To support this sentiment, Maxim has recently released a reference design compliant with IO-Link standards, showing a versatile system for modern factory use.
A New IO-Link-Compliant Reference Design
The reference design, MAXREFDES177#, is an IO-Link-compliant system meant to integrate software-configurable IO with an IO-Link transceiver. The design consists of a MAX22515 IO-Link device transceiver, an Atmel ATSAM low-power microcontroller (using TMG TE IO-Link device stack), and a MAX22000 software-configurable industrial universal analog IO device.
System block diagram of the new reference design. Image used courtesy of Maxim Integrated
While it’s beyond the scope of this article to discuss the entire reference design in detail, the important thing to note is that the design demonstrates a fully software-configurable analog IO module. The MAX22000 works on the fly, setting analog signals as either inputs or outputs and setting them in voltage or current mode.
It is also notable that the design utilizes a Maxim digital isolator in order to isolate the analog side from the IO-Link side, adding layers of protection to the components. This feature was included to facilitate more reliable factory-level designs, according to Maxim. The complete reference design is said to fit on a 61 mm x 25 mm printed circuit board.

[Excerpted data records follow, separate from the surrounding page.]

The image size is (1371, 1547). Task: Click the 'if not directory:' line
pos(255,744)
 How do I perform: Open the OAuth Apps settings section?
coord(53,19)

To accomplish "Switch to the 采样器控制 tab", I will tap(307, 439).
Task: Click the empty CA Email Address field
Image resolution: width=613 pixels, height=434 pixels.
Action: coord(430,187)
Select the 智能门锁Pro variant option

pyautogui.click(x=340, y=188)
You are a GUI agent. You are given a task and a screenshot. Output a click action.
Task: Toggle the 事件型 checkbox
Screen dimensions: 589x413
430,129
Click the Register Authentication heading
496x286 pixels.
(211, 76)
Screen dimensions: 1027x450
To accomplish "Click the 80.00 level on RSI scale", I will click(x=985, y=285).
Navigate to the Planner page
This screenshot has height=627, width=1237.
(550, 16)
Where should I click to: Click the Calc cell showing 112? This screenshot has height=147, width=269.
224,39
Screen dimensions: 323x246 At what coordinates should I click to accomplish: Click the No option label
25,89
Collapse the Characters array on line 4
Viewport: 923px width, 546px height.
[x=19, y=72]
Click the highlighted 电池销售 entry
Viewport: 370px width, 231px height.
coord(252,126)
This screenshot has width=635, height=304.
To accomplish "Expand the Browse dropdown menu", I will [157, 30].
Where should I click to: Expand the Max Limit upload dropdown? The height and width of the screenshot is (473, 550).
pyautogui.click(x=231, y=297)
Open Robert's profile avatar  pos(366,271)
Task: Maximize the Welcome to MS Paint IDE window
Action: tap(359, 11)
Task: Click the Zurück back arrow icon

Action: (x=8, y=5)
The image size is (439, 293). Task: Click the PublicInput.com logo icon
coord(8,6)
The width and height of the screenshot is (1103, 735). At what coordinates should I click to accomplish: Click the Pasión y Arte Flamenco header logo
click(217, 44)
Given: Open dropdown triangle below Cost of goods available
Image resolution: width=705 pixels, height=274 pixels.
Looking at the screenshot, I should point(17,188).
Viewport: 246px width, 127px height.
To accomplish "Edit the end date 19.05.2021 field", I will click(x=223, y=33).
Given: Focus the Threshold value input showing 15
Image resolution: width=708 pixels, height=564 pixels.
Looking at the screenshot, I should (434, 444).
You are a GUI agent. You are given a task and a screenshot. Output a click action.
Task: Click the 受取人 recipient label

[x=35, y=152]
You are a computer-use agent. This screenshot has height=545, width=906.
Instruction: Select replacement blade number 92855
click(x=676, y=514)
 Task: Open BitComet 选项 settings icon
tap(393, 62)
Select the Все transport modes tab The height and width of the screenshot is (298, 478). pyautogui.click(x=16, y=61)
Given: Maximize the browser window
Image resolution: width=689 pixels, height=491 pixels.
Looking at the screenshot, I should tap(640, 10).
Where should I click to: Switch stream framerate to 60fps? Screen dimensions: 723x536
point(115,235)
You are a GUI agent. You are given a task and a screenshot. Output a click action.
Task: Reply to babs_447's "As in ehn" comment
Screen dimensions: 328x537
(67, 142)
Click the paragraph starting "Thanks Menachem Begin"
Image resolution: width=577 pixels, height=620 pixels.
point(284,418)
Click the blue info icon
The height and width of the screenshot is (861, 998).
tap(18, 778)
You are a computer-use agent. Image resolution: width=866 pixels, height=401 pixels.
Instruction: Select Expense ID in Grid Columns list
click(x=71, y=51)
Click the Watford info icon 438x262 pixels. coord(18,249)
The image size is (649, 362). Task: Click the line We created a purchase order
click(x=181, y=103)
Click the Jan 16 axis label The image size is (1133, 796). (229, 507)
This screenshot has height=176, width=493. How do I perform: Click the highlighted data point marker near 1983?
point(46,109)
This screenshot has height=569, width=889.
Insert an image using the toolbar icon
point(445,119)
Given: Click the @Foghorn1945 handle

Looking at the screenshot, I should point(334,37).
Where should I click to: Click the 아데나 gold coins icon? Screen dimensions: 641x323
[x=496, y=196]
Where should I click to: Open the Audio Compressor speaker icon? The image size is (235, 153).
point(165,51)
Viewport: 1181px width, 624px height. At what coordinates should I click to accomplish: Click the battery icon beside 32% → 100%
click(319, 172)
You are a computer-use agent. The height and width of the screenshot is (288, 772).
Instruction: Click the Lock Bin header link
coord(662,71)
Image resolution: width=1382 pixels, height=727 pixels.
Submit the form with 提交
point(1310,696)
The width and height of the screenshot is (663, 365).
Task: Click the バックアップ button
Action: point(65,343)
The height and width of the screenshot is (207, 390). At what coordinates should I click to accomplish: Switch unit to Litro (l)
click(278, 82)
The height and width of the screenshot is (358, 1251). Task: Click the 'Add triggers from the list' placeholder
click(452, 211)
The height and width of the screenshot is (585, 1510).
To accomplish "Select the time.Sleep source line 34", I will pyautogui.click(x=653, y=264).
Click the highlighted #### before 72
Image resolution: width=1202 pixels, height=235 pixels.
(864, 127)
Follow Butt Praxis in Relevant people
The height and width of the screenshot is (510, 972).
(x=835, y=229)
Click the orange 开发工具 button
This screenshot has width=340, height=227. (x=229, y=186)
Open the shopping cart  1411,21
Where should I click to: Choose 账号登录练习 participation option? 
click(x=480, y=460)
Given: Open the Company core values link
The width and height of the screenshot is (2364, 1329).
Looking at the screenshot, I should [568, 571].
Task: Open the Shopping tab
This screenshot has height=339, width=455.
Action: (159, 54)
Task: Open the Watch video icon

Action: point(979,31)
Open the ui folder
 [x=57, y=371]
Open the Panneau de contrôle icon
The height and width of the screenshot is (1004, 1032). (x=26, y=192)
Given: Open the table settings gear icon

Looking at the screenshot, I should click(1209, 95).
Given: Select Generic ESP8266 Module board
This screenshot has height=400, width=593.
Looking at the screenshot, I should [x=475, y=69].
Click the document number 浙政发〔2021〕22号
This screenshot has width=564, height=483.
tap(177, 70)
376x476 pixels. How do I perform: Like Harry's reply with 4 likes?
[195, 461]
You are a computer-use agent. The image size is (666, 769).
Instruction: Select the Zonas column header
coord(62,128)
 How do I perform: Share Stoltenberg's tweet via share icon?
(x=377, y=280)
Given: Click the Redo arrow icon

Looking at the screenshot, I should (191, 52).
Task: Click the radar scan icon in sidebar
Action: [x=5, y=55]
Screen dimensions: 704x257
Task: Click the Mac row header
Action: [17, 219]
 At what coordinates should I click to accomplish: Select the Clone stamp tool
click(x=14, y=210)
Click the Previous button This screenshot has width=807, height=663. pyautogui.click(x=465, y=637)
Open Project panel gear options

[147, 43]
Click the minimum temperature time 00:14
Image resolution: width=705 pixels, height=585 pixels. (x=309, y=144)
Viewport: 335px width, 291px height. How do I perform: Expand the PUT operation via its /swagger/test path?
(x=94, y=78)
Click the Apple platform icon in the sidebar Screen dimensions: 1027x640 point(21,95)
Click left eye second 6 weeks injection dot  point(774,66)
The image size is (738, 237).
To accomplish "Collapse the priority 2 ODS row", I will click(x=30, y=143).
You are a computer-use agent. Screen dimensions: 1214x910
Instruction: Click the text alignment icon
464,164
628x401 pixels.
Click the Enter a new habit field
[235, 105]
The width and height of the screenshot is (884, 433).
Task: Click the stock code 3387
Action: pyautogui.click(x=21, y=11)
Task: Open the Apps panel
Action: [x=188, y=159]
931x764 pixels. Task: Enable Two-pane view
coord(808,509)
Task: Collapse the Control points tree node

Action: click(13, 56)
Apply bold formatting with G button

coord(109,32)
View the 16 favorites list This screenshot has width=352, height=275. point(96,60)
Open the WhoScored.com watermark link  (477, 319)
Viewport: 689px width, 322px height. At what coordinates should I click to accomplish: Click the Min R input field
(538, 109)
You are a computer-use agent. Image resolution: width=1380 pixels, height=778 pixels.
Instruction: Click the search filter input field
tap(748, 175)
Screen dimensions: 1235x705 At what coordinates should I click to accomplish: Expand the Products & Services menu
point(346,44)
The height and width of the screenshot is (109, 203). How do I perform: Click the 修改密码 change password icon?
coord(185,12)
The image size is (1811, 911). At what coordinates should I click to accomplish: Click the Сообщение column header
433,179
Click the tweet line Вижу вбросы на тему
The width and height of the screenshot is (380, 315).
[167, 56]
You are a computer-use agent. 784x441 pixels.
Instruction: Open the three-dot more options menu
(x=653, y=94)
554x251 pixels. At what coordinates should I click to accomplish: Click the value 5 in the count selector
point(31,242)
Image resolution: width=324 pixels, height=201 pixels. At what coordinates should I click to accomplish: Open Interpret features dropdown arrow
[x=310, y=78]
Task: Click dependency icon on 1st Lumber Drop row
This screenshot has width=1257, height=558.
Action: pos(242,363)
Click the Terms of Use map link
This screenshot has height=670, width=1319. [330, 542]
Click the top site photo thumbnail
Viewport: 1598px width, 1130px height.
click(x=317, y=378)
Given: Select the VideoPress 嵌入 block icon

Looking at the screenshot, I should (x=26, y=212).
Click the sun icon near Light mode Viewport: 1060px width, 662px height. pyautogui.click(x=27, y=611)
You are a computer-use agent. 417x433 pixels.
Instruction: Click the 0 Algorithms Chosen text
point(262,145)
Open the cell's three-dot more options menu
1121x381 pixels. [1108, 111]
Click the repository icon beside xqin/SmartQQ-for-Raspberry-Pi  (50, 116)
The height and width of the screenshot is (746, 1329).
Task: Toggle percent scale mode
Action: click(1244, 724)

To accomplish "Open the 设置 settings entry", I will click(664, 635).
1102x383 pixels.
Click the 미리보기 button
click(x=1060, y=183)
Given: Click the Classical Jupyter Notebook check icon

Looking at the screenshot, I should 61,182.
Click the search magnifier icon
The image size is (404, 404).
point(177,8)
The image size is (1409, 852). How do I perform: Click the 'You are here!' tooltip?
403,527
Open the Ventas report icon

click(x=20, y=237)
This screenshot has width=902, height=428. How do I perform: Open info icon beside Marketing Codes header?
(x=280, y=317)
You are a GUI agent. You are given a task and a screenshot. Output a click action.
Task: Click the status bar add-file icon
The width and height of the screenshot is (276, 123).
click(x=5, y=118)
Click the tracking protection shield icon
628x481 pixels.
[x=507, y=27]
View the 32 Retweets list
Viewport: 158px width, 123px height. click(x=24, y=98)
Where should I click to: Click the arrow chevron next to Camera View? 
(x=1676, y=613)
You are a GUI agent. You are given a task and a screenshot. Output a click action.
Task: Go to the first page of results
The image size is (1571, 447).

A Path to More Versatile Industrial Designs?
By showing how to create a system that combines IO-Link technology with fully software-configurable analog IOs, Maxim has provided designers with ways of making extremely versatile systems. These systems can be updated anytime and may minimize system downtimes, which in turn increases factory efficiency.
Taking inspiration from this reference design, engineers may be able to build more powerful and more multi-functional systems.